El uso de hojas de cálculo y circuitos manuales sigue siendo una práctica común, incluso en compañías de gran tamaño. Amamos las planillas de cálculo, pero además de la enorme carga operativa, el problema principal radica en la falta de confiabilidad de la información y la imposibilidad de escalar. Cuando el equipo financiero dedica horas a consolidar datos, pierde capacidad para analizarlos. Y así, la probabilidad de errores se multiplica.

¿Qué se está haciendo de manera diferente? Automatizar el ciclo completo del gasto, desde la captura hasta la contabilización. Esto no solo reduce errores, sino que permite que el CFO y su equipo de finanzas dejen de operar en modo administrativo.

Error 3: operar con sistemas fragmentados

En muchas empresas y organizaciones, pagos, gastos y contabilidad suelen convivir en plataformas separadas que no se integran entre sí. Esto genera reprocesos, inconsistencias y falta de trazabilidad. En la práctica, significa más tiempo dedicado a conciliar información que a entenderla. Y, en muchos casos, llegar tarde a los datos.

Hoy ya existen plataformas integradas que facilitan la consolidación de datos. Cuando la información fluye automáticamente entre sistemas, se reducen las fricciones y se acelera la toma de decisiones.

Error 4: llegar tarde a la información y auditar en lugar de prevenir

El modelo tradicional se basa en revisar los gastos una vez que ya se han realizado. Pero auditar después implica que los desvíos ya ocurrieron y que se debe asumir el costo del error. Este modelo convierte al área financiera en un espacio de explicaciones, no de anticipación. Además, este enfoque suele generar tensiones internas sin resolver el problema de fondo.
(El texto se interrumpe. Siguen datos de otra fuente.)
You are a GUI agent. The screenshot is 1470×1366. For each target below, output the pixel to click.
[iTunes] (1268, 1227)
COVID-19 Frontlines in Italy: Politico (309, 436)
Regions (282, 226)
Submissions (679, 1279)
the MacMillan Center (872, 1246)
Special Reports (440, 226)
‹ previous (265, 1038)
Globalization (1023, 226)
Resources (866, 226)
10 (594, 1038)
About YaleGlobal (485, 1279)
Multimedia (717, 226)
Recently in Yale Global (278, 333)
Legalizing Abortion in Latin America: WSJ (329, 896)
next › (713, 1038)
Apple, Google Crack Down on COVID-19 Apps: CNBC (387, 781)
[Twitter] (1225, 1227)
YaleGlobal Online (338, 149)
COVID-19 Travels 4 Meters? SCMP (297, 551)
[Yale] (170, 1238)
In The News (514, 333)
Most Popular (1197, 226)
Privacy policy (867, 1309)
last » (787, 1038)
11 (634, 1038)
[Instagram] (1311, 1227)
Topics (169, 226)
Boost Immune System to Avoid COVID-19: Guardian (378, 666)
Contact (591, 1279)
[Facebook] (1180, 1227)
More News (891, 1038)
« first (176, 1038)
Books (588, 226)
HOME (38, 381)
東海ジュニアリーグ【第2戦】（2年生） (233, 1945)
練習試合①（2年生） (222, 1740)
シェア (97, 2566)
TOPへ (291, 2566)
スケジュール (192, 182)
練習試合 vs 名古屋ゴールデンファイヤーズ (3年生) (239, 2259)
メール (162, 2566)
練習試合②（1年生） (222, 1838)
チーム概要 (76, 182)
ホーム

Gracias a la tecnología actual, sumada a la IA, es posible implementar controles en el momento del gasto, con políticas automatizadas, límites y validaciones que permiten trabajar con visibilidad en tiempo real y evitar desvíos antes de que ocurran.

Error 5 (pero no menos importante): tratar el gasto como un problema operativo, no estratégico

Uno de los errores más persistentes es subestimar el impacto del gasto en el negocio. Sin datos claros y ordenados, es difícil detectar ineficiencias o identificar oportunidades de ahorro. En ese contexto, el área financiera queda relegada a un rol táctico. ¿Se imaginan que hoy es posible, con la asistencia y tecnologías adecuadas, transformar el gasto en información estratégica? Un insumo clave donde los datos permiten optimizar presupuestos, mejorar la asignación de recursos y tomar decisiones con mayor precisión.

La discusión de fondo no es tecnológica, sino de enfoque. Las empresas que están logrando mayor eficiencia no son necesariamente las que gastan menos, sino las que entienden mejor cómo, cuándo y en qué gastan. Y eso solo es posible cuando la información deja de ser una foto del pasado y pasa a ser una herramienta de gestión en tiempo real. En un escenario donde la competitividad también se juega puertas adentro, ordenar el gasto corporativo dejó de ser una mejora operativa. Es una decisión estratégica.